Consent to release of personal health information

  • September 14, 2015
  • Genevieve Giroday

As legal professionals, we regularly receive requests for client documents and information. The Rules of Professional Conduct give clear guidance for our protocol in response to these requests.

Lawyers working with older adults may be asked to advise clients on the protocol for consenting to a physician’s disclosure of information. This may arise in the course of an estate planning process for older adults, a natural time for individuals to reflect on their current circumstances and care management plan. In the course of this reflection, the client may determine it is appropriate to include their loved ones in a direct dialogue with their health care professionals.

In Ontario, the release of individual’s personal health informationFootnote1 is governed by the Personal Health Information Protection ActFootnote2(PHIPA). Personal health information is defined within section 4 of PHIPA to include a broad range of patient records and information.
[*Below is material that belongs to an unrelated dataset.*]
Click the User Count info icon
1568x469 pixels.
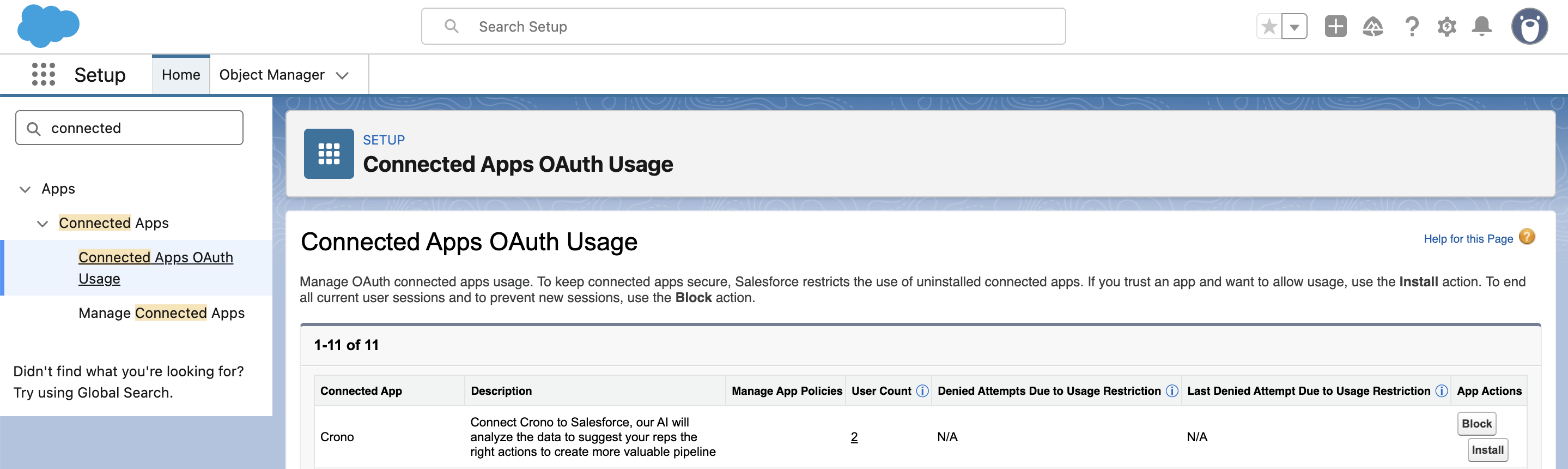tap(922, 391)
PHIPA sets out the rules for management of this information by individuals or entities that are designated “health information custodians.” Entities that constitute health information custodians are defined in section 3 of the Act and include hospitals, doctors, pharmacies, laboratories, dentists and retirement residences.
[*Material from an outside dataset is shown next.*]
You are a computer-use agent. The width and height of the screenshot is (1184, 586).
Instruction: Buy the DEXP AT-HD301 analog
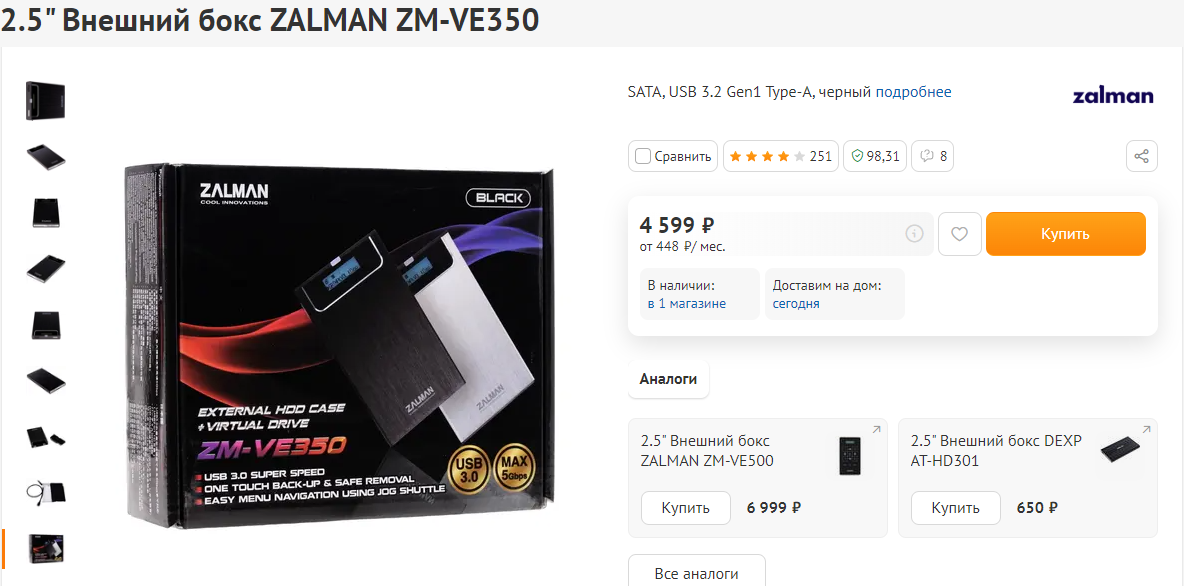(x=955, y=507)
Similar to the rules for management of client records by lawyers, the rules for health information custodians outline clear parameters governing their authority to release personal health information. The patient’s consent to the release of this information is required where the patient has capacity. When the patient does not have capacity, his or her “substitute decision maker,” as defined in the Heath Care Consent ActFootnote3, may provide such consent.Footnote4 The consenting individual may revoke this consent at any time, provided they have the capacity to do so.Footnote5

As our clients’ trusted advisors, we should help them navigate the requirements in this respect when we are asked to do so. Any consent provided to a health information custodian should specify:

  • The information that may be disclosed;
  • To whom information may be disclosed; and
  • Whether such disclosure may be ongoing.
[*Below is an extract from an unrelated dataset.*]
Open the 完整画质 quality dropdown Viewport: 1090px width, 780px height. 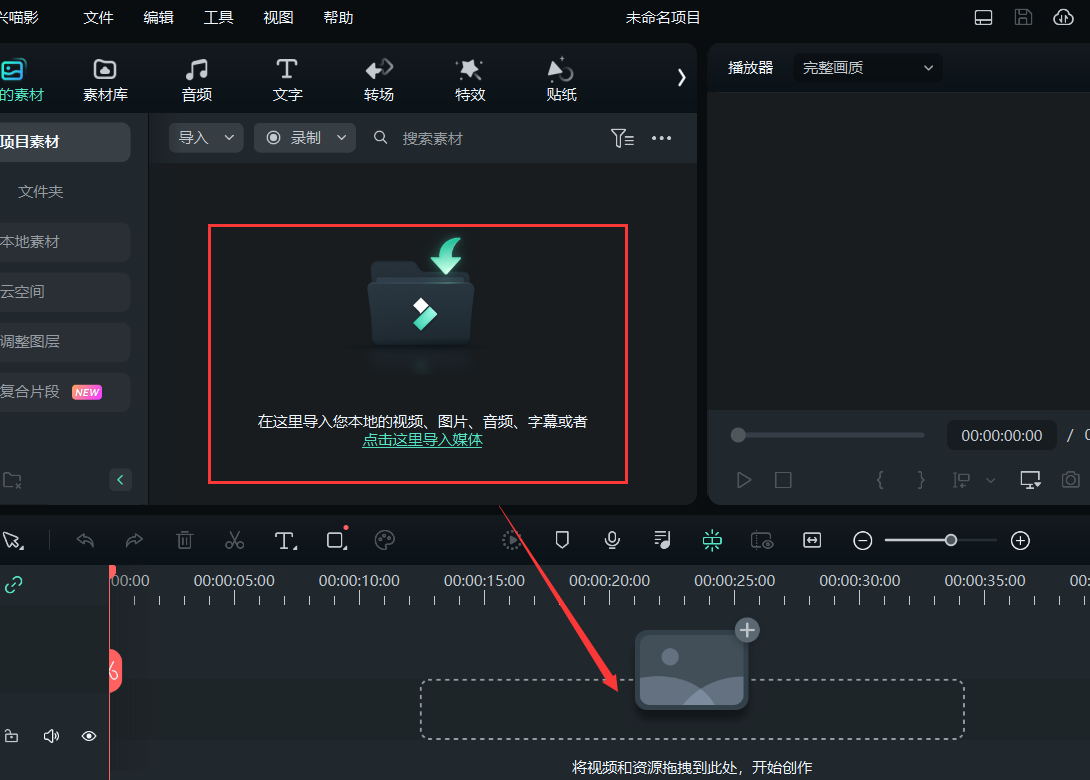click(867, 68)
Implied consent to disclosure is technically sufficient under the Act.Footnote6 Documenting the permitted consent in writing is generally advisable although it is not required. It confirms the boundaries of the consent are clear amongst all parties. As well, it may help the health care custodian efficiently cooperate with future requests for information where it has been permitted, confident the permission to do so is clear.

The Ministry of Health and Long Term Care provides a sample form for this purpose. This form does not trigger the consenting individual to be specific regarding each of the parameters set out above however it may be a starting point for consideration.

It is important that older adults understand their personal health information is confidential, even amongst their loved ones, unless they determine otherwise. They may wish to share personal health information with individuals in their network of support, however, this is at their discretion. Helping our clients to manage the process efficiently and clearly is likely to reduce their stress and increase efficiency for everyone involved, including third parties and the health information custodians. 

Genevieve Giroday, BA, LL.B, is the founding principal of Giroday Law in Ontario. Genevieve’s practice focuses on estate and trusts, and includes litigation, planning and assistance with administration of estates.